+++ DATA TO PROCESS

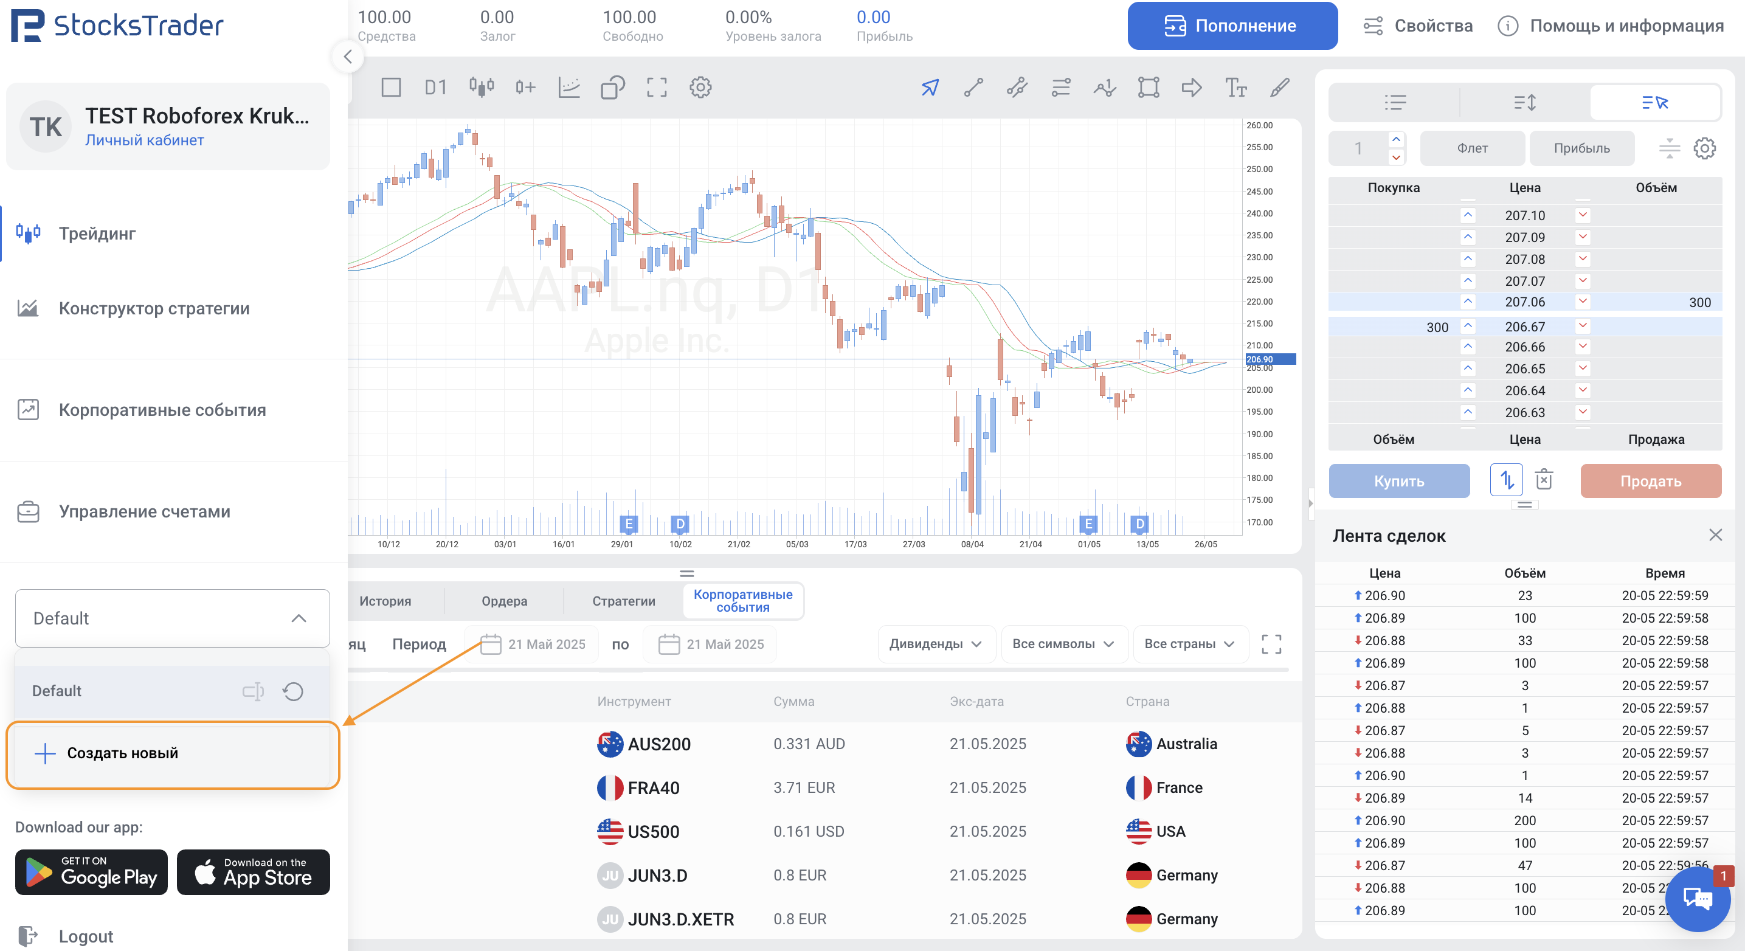Viewport: 1745px width, 951px height.
Task: Toggle the Флет mode button
Action: tap(1472, 148)
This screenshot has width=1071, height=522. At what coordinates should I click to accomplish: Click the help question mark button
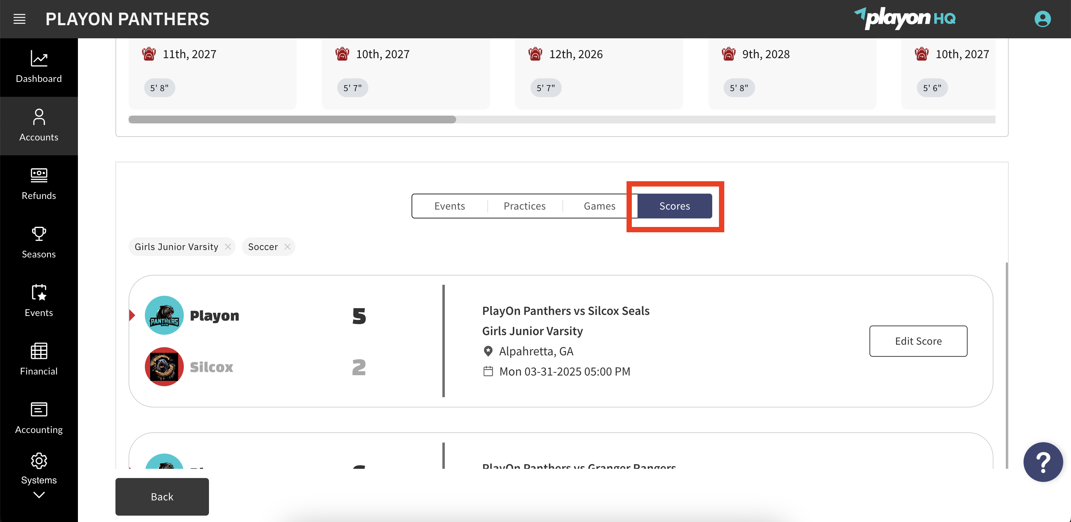point(1043,462)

++++++

Please set down exactly the lines from the one holding "This screenshot has" through the last line of the entries, both ends included, and skip pictures.

ANSWER SPACE |
This screenshot has width=1071, height=522. At what coordinates should I click to accomplish: Click the help question mark button
point(1043,462)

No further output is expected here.